◆ **Direction A**
In the passage below on the Cambodian border sanctuary, list every capitalized word that does not begin a sentence, giving each word only once.
◆ **Direction B**
Write the next few sentences of the passage below on the Cambodian border sanctuary, starting after its last sentence.

The psychological and military advantages of a privileged sanctuary have hindered the effective conduct of military operations against the enemy throughout Vietnam because of the necessity to divert troops to areas near the Cambodian border. Furthermore, in the immediate border area allied forces have sustained casualties from Vietnamese Communist forces which have taken sanctuary on Cambodian soil and under conditions in which they were permitted only limited countermeasures in self-defense. Under such circumstances, border incidents that involve Cambodian lives and property, unfortunately, are almost inevitable despite the care and restraint exercised by allied forces to avoid them.

◆ **Data shown**
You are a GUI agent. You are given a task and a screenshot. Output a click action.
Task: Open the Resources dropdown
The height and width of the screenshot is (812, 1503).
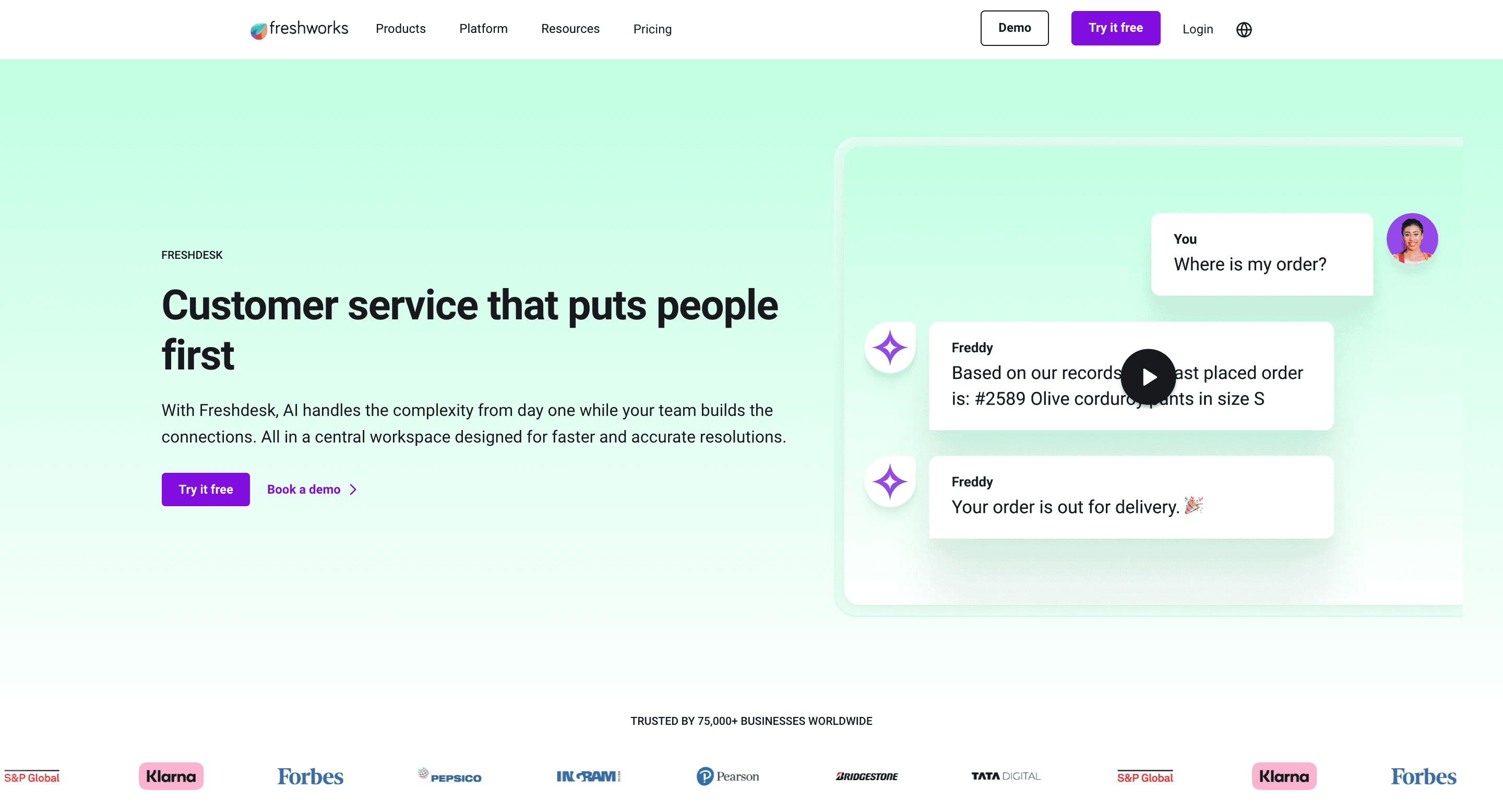[x=570, y=29]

◆ **Task answer A**
Vietnam, Cambodian, Vietnamese, Communist

◆ **Task answer B**
The United States has on many occasions expressed to the Cambodian Government its concern over the problems arising from Vietnamese Communist activity in the border areas and its readiness to support any proposal which offers a reasonable prospect of assuring that Cambodia's neutrality is respected by all concerned. It supported the Cambodian proposal to make the International Control Commission in Phnom Penh more effective and it has declared its willingness to discuss with the Cambodian Government directly any other ways of dealing with this problem. Evidence of enemy use of Cambodian territory has been offered to the Cambodian Government in an attempt to inform it of the extent of the enemy presence. The most recent approach to the Cambodian Government, which covered the aforementioned points, was made through Australian Ambassador Deschamps in Phnom Penh on January 20 of this year. To date the Cambodian Government has neither accepted the offer of evidence, nor the suggestion of discussions to resolve the problem.

The United States has been and still is willing to accept as sincere Cambodia's declared desire to maintain a neutral status, despite the fact that over the past two years Cambodia has regularly protested alleged violations of its territory by U.S. and allied forces but has not, to our knowledge, protested or made any official acknowledgment of violations of its territory by Viet Cong or North Vietnamese forces. Enemy use of Cambodia has increased during that period, and the problem has

grown progressively more serious. The United States has not charged the Cambodian Government with supporting or assisting the Viet Cong or North Vietnamese forces but, on the contrary, has repeatedly taken pains to describe enemy use of Cambodia as a problem for Cambodia as much as for U.S. and allied forces in South Vietnam.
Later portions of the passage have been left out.